I’ll admit, most of the time when I play tennis, I try to blast my first serve in as hard as I can. After all, it’s fun to hit fast serves when everything is going well. I usually get so wrapped up in trying to hit a hard serve that I don’t think about direction at all. My only goal is to hit it in the service box with a lot of pace.
I am using my good ol’ Wilson Pro Staff 97. And it was a blast. I highly recommend it to any intermediate and advanced players. Oh, and by the way, you can check my short review of the racquet here and is a part of Seth’s Intermediate Tennis Racquet Guide.
Last week during a doubles match, I was playing with my very good friend Seth, on the ad side of the court. One of our opponents served wide to my backhand each time during the first game. This was incredibly effective, as I was struggling to return the serve back crosscourt. Most of my returns were getting picked off by the net player. My opponent easily held serve.
The next time he was up to serve again, he went right back to the backhand side. This pattern continued throughout the night. As I grew frustrated with his partner picking off my returns, I tried hit the ball harder and at a sharper angle. This only led to errors.
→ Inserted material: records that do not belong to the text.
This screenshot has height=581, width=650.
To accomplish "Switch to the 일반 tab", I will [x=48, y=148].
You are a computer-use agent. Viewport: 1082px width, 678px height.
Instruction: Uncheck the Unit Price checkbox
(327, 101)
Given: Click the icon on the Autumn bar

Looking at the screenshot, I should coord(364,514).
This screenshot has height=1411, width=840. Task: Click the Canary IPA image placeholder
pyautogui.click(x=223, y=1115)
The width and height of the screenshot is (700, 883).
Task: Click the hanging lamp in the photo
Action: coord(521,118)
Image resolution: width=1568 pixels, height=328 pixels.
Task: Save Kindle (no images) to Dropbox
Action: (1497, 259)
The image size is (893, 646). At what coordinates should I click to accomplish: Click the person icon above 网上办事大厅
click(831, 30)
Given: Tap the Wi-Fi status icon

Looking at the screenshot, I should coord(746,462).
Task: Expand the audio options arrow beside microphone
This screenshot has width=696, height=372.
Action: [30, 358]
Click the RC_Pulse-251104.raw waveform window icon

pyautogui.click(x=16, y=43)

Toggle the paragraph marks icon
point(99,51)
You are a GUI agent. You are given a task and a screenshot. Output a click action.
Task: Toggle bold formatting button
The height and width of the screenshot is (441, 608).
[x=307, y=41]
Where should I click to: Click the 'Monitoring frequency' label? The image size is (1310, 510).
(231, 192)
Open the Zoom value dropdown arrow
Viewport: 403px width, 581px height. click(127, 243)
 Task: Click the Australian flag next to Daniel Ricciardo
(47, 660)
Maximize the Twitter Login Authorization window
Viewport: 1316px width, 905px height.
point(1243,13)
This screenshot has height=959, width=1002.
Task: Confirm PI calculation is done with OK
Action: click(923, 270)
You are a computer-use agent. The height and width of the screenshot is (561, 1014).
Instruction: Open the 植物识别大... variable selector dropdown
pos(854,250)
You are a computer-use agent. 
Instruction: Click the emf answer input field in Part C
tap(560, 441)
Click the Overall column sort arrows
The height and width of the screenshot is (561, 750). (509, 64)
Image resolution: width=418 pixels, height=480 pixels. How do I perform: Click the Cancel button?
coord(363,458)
The most surprising part about this match was that this particular opponent has a monster serve.
Yet, he chose to reduce the pace and place it wide each time. My first thought was “why aren’t you crushing your serves at me?”. There’s nothing more satisfying than feeling a huge serve come off the racquet face just right!
But the effectiveness with which he was winning points by simply placing the ball in the right spot made me second guess my whole serve strategy. The thing my opponent realized was that I’m pretty good at returning fast serves that are hit at my body or to my forehand side, but I struggle with even moderate pace serves hit extremely wide to my backhand.
He also knew that it’s much more difficult to hit a huge serve with perfect placement. So rather than go for extreme pace, he turned it down a bit and went for accuracy. The lesson that I took from this match was that I need to think about more than just pace when I step up to the line to serve.
I need to have a gameplan each time! If my opponent struggles with any type of pace, then I don’t really need to worry about serve placement as much. I should try to get the ball in with a good amount of pace. However if my opponent is good at returning heavy serves, I need to have a different plan.
Does my opponent struggle with the backhand return? Then I need to place the ball to their backhand side consistently.
Does he stand flat-footed when I serve? Perhaps I should try to serve into his body.
Is he cheating over to the left or right when he lines up for the return? Maybe I need to hit the ball to the other side.
Is my opponent shorter? If I have a strong kick serve than I might be able to kick the ball up out of his strike zone.
I’ve also played opponents who have no trouble returning a heavy serve to either side, as they simply block it back into play. But if I hit a soft second serve, the unforced errors start to pile up. These players have a tough time generating their own pace on the ball.
The more effective play just might be to hit slower serves during the entire match. The main point to remember is that there is more to a good service game than simply being able to hit the ball hard.
It’s much more important to figure out what my opponent struggles with and try to exploit it. And this may mean turning down the serve a bit so that I can hit my spots consistently.